### Reading passage:
How secure are we?

Friday, September 15, 2017
4 mins read

Most of us are connected to the internet in some way or the other and are constantly sharing our information online. But how secure are we in an online world?

It’s a trick question to ask, we’re secure enough or we’re not secure enough. A lot of it comes down to ‘What does it mean to be secure?’ Everyone’s perception of what secure means and what you should do to be secure is completely different depending on your viewpoint. A good answer to the question ‘Are we secure enough?’ can be: We’re taking reasonable steps. We feel like we’re in a good position, but there’s obviously more we can do — Andy Ellis at 2015 RSA Conference in San Francisco

One way security is ensured while you browse the internet is through HTTPS.

### Records provided:
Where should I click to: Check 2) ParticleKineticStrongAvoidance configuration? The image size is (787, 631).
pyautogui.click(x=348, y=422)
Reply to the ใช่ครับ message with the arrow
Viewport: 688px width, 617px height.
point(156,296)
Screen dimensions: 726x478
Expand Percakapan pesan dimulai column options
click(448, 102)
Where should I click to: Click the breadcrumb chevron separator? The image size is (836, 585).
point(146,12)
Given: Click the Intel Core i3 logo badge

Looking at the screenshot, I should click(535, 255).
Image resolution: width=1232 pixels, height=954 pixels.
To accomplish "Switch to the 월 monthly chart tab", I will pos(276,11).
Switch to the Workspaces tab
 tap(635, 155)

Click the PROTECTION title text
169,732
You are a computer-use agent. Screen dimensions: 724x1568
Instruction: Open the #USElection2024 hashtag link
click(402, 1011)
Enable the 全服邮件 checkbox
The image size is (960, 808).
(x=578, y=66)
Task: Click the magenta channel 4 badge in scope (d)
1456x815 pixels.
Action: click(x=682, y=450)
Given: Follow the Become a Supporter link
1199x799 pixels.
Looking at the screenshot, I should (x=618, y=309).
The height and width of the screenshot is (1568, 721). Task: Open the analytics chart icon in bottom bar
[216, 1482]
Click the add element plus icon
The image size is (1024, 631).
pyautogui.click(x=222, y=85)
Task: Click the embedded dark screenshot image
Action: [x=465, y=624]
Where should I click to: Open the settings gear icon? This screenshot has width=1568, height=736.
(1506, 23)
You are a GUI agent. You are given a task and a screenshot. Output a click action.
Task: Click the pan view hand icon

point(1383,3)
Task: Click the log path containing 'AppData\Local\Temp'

### Tasks to complete:
A) Answer these questions using the online security article:
(i) On what date was it posted?
(ii) At which event did Andy Ellis say the quoted answer?
(iii) What does it name as one way security is ensured while you browse the internet?
B) Reproduce everything in the online security article from "Most of us are" down to "an online world?", word for word.

### Answers for this exercise:
A)
(i) Friday, September 15, 2017
(ii) The 2015 RSA Conference in San Francisco
(iii) HTTPS

B)
Most of us are connected to the internet in some way or the other and are constantly sharing our information online. But how secure are we in an online world?